Fig. 5. TB energy gaps ($E_{\rm g}^{H_{0}}$), renormalized energy gaps ($E_{\rm g}^{H}$), lowest exciton energy of singlet ($E_{\rm S}$) and the corresponding exciton binding energies ($E_{\rm b}^{\rm S}$) as a function of (a) the value of $n$ in the $(n,n-1)$ cGNRs with $w=9$, (b) the value of $n$ in the $(n,1)$ cGNRs with $w=6$, (c) the width number $w$ for the $(5,4)$ cGNR, and (d) the width number $w$ for the $(5,1)$ cGNR.

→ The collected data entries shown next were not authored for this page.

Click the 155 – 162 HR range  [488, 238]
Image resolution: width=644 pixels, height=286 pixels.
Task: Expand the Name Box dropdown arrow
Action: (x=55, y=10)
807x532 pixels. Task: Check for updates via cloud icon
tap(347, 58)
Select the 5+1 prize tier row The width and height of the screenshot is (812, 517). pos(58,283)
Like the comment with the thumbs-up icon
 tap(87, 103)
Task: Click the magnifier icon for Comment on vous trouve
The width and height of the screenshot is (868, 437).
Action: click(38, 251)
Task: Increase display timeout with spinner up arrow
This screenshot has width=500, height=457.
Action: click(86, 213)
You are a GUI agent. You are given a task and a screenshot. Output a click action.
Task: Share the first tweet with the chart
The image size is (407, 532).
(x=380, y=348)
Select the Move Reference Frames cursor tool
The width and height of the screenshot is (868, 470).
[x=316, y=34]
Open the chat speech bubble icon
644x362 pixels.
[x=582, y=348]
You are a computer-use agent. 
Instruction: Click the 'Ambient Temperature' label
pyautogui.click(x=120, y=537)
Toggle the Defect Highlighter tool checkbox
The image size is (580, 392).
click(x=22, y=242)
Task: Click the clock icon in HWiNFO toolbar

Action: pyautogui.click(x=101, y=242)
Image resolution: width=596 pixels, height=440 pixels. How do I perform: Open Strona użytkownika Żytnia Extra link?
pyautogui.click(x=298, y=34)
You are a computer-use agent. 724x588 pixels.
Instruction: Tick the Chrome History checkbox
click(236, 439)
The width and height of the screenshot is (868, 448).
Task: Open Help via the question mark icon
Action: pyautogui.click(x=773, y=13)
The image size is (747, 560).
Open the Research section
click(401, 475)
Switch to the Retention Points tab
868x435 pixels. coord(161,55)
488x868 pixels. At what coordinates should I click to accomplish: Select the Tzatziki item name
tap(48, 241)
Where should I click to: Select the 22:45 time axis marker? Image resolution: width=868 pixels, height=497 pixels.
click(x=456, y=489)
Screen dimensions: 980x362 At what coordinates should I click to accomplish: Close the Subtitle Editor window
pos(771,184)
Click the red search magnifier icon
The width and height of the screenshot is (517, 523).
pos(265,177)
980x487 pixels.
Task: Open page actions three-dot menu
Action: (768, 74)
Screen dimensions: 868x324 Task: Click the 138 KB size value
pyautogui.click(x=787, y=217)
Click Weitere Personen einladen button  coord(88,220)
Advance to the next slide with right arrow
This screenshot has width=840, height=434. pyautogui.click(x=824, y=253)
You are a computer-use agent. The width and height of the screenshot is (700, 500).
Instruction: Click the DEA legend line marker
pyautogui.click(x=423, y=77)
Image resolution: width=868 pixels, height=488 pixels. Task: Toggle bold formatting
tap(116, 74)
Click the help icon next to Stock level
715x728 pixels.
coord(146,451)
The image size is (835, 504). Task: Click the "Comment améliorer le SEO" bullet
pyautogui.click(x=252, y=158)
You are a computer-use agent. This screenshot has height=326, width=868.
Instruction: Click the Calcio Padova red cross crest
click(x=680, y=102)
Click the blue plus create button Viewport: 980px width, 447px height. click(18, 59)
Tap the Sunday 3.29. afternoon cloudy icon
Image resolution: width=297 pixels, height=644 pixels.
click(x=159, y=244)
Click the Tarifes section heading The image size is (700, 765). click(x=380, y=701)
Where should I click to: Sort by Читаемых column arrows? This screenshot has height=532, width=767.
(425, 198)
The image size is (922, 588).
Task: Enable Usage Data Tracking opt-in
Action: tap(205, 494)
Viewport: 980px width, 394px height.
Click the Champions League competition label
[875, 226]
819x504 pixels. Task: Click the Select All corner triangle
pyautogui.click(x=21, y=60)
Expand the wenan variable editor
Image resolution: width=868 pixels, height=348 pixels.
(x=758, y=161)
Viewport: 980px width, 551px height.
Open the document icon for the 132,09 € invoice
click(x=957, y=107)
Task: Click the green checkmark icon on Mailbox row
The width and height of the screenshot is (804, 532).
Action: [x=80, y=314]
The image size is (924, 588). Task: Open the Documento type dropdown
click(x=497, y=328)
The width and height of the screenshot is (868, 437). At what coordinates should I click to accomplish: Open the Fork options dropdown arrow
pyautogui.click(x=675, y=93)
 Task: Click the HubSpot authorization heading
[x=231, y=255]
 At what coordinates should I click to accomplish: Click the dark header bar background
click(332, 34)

The energies for $(n,1)$ cGNRs are quite different from those of $(n,n-1)$ cGNRs. As shown in Fig. 5(b), when $n$ increases, $E_{\rm g}^{H_{0}}$ does not decrease or increase monotonously, but increases first and then oscillates around 0.45 eV, which equals to the energy gaps of zGNRs with the same widths. This is because the edge-localized magnetic moments will quickly converge to those of zGNRs when the lengths of zigzag edges of $(n,1)$ cGNR increase. Here $E_{\rm g}^{H}$ and $E_{\rm S}$ have similar trends to $E_{\rm g}^{H_{0}}$, while they are about 0.7 eV and 0.3 eV larger than $E_{\rm g}^{H_{0}}$, respectively, and $E_{\rm b}^{\rm S}$ is much flatter with almost unchanged values. Next, the width-dependent exciton effects are investigated. When the width of an $(n,n-1)$ cGNR increases, $E_{\rm g}^{H_{0}}$, $E_{\rm g}^{H}$ and $E_{\rm S}$ oscillate distinctively with the period of three, such as the (5,4) cGNR shown in Fig. 5(c). Generally, the energy gaps are the largest when ${\rm mod}(w,3)=1$, the smallest when ${\rm mod}(w,3)=2$, and medium when ${\rm mod}(w,3)=0$. This property is similar to the oscillation of the energy gaps of aGNRs because of their structure similarity.[28] The oscillation property can be understood by three kinds of projections of the 2D band structure of graphene onto the 1D Brillouin zone of the $(n,n-1)$ cGNRs, as previous successful explanation of aGNRs. The values of $E_{\rm g}^{H_{0}}$, $E_{\rm g}^{H}$, and $E_{\rm S}$ plotted in Fig. 5(c) have the same oscillations, while $E_{\rm b}^{\rm S}$ shows a much small oscillation. This means that the binding energy is not very sensitive to the energy gap. For the $(n,1)$ cGNRs, when the width increases, $E_{\rm g}^{H_{0}}$, $E_{\rm g}^{H}$, $E_{\rm S}$, and $E_{\rm b}^{\rm S}$ also show oscillations but with the period of two, as shown in Fig. 5(d). The period of two comes from the fact that there are two different symmetries between the opposite zigzag edges depending on whether $w$ is odd or even, therefore there are two different couplings between the opposite edge states. The strengths of the couplings will damp out as the widths increase, due to the localized behavior of the edge states. As a result, these oscillations damp out. Then $E_{\rm g}^{H_{0}}$, $E_{\rm g}^{H}$, $E_{\rm S}$, and $E_{\rm b}^{\rm S}$ become smoother and decrease monotonously for large $w$, as shown in Fig. 5(d).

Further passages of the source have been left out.